* **PROBLEM**
Return every line of the data below word for word, including the punctuation.

--*--

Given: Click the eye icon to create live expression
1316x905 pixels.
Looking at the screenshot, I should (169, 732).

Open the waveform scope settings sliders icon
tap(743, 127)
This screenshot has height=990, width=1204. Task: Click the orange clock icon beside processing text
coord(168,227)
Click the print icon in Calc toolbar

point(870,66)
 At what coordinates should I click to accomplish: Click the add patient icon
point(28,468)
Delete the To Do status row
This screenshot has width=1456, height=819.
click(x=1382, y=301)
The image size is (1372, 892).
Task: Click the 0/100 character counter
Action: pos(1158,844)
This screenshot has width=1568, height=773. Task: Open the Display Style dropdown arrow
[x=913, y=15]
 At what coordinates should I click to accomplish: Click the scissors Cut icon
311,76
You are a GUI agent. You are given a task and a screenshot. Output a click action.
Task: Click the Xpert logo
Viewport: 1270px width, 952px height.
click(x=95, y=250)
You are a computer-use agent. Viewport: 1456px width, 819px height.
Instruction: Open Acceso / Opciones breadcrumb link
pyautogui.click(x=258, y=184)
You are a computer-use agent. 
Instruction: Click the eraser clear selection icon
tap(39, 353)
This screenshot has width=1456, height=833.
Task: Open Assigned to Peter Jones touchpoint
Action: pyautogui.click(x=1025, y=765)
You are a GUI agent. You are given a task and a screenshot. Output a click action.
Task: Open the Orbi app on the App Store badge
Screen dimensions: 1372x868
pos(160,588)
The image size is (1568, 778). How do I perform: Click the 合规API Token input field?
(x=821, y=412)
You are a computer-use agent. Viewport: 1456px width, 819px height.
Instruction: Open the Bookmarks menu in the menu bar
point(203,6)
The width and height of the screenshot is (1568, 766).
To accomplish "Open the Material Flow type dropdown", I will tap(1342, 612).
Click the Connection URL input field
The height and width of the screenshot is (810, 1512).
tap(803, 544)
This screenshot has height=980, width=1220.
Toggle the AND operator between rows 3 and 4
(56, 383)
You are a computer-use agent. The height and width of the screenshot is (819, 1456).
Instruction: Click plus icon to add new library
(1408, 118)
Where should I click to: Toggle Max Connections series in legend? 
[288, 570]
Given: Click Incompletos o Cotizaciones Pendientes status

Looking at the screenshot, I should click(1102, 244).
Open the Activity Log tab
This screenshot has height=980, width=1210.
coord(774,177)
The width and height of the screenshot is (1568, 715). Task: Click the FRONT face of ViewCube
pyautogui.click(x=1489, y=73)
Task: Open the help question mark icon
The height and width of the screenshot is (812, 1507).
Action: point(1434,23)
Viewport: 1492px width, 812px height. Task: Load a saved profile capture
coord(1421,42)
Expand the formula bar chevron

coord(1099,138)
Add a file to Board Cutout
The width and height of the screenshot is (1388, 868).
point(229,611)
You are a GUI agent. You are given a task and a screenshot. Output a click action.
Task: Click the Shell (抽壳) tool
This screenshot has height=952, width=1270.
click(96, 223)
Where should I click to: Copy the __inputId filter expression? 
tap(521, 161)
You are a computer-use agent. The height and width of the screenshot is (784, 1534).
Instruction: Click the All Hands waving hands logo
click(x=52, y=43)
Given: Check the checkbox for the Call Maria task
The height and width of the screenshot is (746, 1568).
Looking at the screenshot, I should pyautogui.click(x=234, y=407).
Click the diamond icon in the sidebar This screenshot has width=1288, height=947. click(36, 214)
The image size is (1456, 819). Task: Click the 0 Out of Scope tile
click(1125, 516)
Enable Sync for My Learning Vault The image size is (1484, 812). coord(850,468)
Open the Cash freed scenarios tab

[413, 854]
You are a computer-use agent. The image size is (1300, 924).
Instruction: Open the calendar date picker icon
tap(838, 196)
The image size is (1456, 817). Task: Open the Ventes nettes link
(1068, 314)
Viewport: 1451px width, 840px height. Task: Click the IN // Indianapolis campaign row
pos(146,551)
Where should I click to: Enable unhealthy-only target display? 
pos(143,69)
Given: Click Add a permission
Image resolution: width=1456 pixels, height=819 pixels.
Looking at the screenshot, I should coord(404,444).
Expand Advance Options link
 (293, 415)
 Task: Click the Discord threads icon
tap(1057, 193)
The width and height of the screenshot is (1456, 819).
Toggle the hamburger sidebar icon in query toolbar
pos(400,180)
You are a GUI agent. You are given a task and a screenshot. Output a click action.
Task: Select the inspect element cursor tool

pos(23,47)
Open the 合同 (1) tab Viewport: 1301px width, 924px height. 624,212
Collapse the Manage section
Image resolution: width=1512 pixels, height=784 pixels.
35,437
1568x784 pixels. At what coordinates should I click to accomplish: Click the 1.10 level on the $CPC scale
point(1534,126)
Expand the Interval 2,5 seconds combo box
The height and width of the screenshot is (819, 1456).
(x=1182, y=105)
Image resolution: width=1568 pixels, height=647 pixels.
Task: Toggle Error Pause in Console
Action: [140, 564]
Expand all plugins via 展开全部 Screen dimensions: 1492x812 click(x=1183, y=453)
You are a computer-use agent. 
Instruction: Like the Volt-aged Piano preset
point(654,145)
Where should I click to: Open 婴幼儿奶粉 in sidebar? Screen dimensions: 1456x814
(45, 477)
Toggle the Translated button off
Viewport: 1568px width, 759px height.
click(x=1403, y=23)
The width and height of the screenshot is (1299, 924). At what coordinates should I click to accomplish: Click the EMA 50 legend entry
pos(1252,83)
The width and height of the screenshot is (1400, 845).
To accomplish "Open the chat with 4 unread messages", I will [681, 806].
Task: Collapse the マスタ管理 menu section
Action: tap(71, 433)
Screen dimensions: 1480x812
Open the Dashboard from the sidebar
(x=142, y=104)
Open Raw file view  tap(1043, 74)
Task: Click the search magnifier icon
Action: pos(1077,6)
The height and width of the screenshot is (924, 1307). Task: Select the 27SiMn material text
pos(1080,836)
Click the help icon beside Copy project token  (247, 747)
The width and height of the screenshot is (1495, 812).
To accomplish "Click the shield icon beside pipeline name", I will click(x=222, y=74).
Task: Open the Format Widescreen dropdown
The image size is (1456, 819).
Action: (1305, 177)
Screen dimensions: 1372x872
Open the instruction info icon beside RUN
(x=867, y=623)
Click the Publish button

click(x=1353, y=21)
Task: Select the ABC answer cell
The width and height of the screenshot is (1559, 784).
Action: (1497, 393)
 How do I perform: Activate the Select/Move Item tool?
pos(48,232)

--*--

* **OUTPUT OF THE EXERCISE**
Given: Click the eye icon to create live expression
1316x905 pixels.
Looking at the screenshot, I should (169, 732).

Open the waveform scope settings sliders icon
tap(743, 127)
This screenshot has height=990, width=1204. Task: Click the orange clock icon beside processing text
coord(168,227)
Click the print icon in Calc toolbar

point(870,66)
 At what coordinates should I click to accomplish: Click the add patient icon
point(28,468)
Delete the To Do status row
This screenshot has width=1456, height=819.
click(x=1382, y=301)
The image size is (1372, 892).
Task: Click the 0/100 character counter
Action: pos(1158,844)
This screenshot has width=1568, height=773. Task: Open the Display Style dropdown arrow
[x=913, y=15]
 At what coordinates should I click to accomplish: Click the scissors Cut icon
311,76
You are a GUI agent. You are given a task and a screenshot. Output a click action.
Task: Click the Xpert logo
Viewport: 1270px width, 952px height.
click(x=95, y=250)
You are a computer-use agent. Viewport: 1456px width, 819px height.
Instruction: Open Acceso / Opciones breadcrumb link
pyautogui.click(x=258, y=184)
You are a computer-use agent. 
Instruction: Click the eraser clear selection icon
tap(39, 353)
This screenshot has width=1456, height=833.
Task: Open Assigned to Peter Jones touchpoint
Action: pyautogui.click(x=1025, y=765)
You are a GUI agent. You are given a task and a screenshot. Output a click action.
Task: Open the Orbi app on the App Store badge
Screen dimensions: 1372x868
pos(160,588)
The image size is (1568, 778). How do I perform: Click the 合规API Token input field?
(x=821, y=412)
You are a computer-use agent. Viewport: 1456px width, 819px height.
Instruction: Open the Bookmarks menu in the menu bar
point(203,6)
The width and height of the screenshot is (1568, 766).
To accomplish "Open the Material Flow type dropdown", I will tap(1342, 612).
Click the Connection URL input field
The height and width of the screenshot is (810, 1512).
tap(803, 544)
This screenshot has height=980, width=1220.
Toggle the AND operator between rows 3 and 4
(56, 383)
You are a computer-use agent. The height and width of the screenshot is (819, 1456).
Instruction: Click plus icon to add new library
(1408, 118)
Where should I click to: Toggle Max Connections series in legend? 
[288, 570]
Given: Click Incompletos o Cotizaciones Pendientes status

Looking at the screenshot, I should click(1102, 244).
Open the Activity Log tab
This screenshot has height=980, width=1210.
coord(774,177)
The width and height of the screenshot is (1568, 715). Task: Click the FRONT face of ViewCube
pyautogui.click(x=1489, y=73)
Task: Open the help question mark icon
The height and width of the screenshot is (812, 1507).
Action: point(1434,23)
Viewport: 1492px width, 812px height. Task: Load a saved profile capture
coord(1421,42)
Expand the formula bar chevron

coord(1099,138)
Add a file to Board Cutout
The width and height of the screenshot is (1388, 868).
point(229,611)
You are a GUI agent. You are given a task and a screenshot. Output a click action.
Task: Click the Shell (抽壳) tool
This screenshot has height=952, width=1270.
click(96, 223)
Where should I click to: Copy the __inputId filter expression? 
tap(521, 161)
You are a computer-use agent. The height and width of the screenshot is (784, 1534).
Instruction: Click the All Hands waving hands logo
click(x=52, y=43)
Given: Check the checkbox for the Call Maria task
The height and width of the screenshot is (746, 1568).
Looking at the screenshot, I should pyautogui.click(x=234, y=407).
Click the diamond icon in the sidebar This screenshot has width=1288, height=947. click(36, 214)
The image size is (1456, 819). Task: Click the 0 Out of Scope tile
click(1125, 516)
Enable Sync for My Learning Vault The image size is (1484, 812). coord(850,468)
Open the Cash freed scenarios tab

[413, 854]
You are a computer-use agent. The image size is (1300, 924).
Instruction: Open the calendar date picker icon
tap(838, 196)
The image size is (1456, 817). Task: Open the Ventes nettes link
(1068, 314)
Viewport: 1451px width, 840px height. Task: Click the IN // Indianapolis campaign row
pos(146,551)
Where should I click to: Enable unhealthy-only target display? 
pos(143,69)
Given: Click Add a permission
Image resolution: width=1456 pixels, height=819 pixels.
Looking at the screenshot, I should coord(404,444).
Expand Advance Options link
 (293, 415)
 Task: Click the Discord threads icon
tap(1057, 193)
The width and height of the screenshot is (1456, 819).
Toggle the hamburger sidebar icon in query toolbar
pos(400,180)
You are a GUI agent. You are given a task and a screenshot. Output a click action.
Task: Select the inspect element cursor tool

pos(23,47)
Open the 合同 (1) tab Viewport: 1301px width, 924px height. 624,212
Collapse the Manage section
Image resolution: width=1512 pixels, height=784 pixels.
35,437
1568x784 pixels. At what coordinates should I click to accomplish: Click the 1.10 level on the $CPC scale
point(1534,126)
Expand the Interval 2,5 seconds combo box
The height and width of the screenshot is (819, 1456).
(x=1182, y=105)
Image resolution: width=1568 pixels, height=647 pixels.
Task: Toggle Error Pause in Console
Action: [140, 564]
Expand all plugins via 展开全部 Screen dimensions: 1492x812 click(x=1183, y=453)
You are a computer-use agent. 
Instruction: Like the Volt-aged Piano preset
point(654,145)
Where should I click to: Open 婴幼儿奶粉 in sidebar? Screen dimensions: 1456x814
(45, 477)
Toggle the Translated button off
Viewport: 1568px width, 759px height.
click(x=1403, y=23)
The width and height of the screenshot is (1299, 924). At what coordinates should I click to accomplish: Click the EMA 50 legend entry
pos(1252,83)
The width and height of the screenshot is (1400, 845).
To accomplish "Open the chat with 4 unread messages", I will [681, 806].
Task: Collapse the マスタ管理 menu section
Action: tap(71, 433)
Screen dimensions: 1480x812
Open the Dashboard from the sidebar
(x=142, y=104)
Open Raw file view  tap(1043, 74)
Task: Click the search magnifier icon
Action: pos(1077,6)
The height and width of the screenshot is (924, 1307). Task: Select the 27SiMn material text
pos(1080,836)
Click the help icon beside Copy project token  (247, 747)
The width and height of the screenshot is (1495, 812).
To accomplish "Click the shield icon beside pipeline name", I will click(x=222, y=74).
Task: Open the Format Widescreen dropdown
The image size is (1456, 819).
Action: (1305, 177)
Screen dimensions: 1372x872
Open the instruction info icon beside RUN
(x=867, y=623)
Click the Publish button

click(x=1353, y=21)
Task: Select the ABC answer cell
The width and height of the screenshot is (1559, 784).
Action: (1497, 393)
 How do I perform: Activate the Select/Move Item tool?
pos(48,232)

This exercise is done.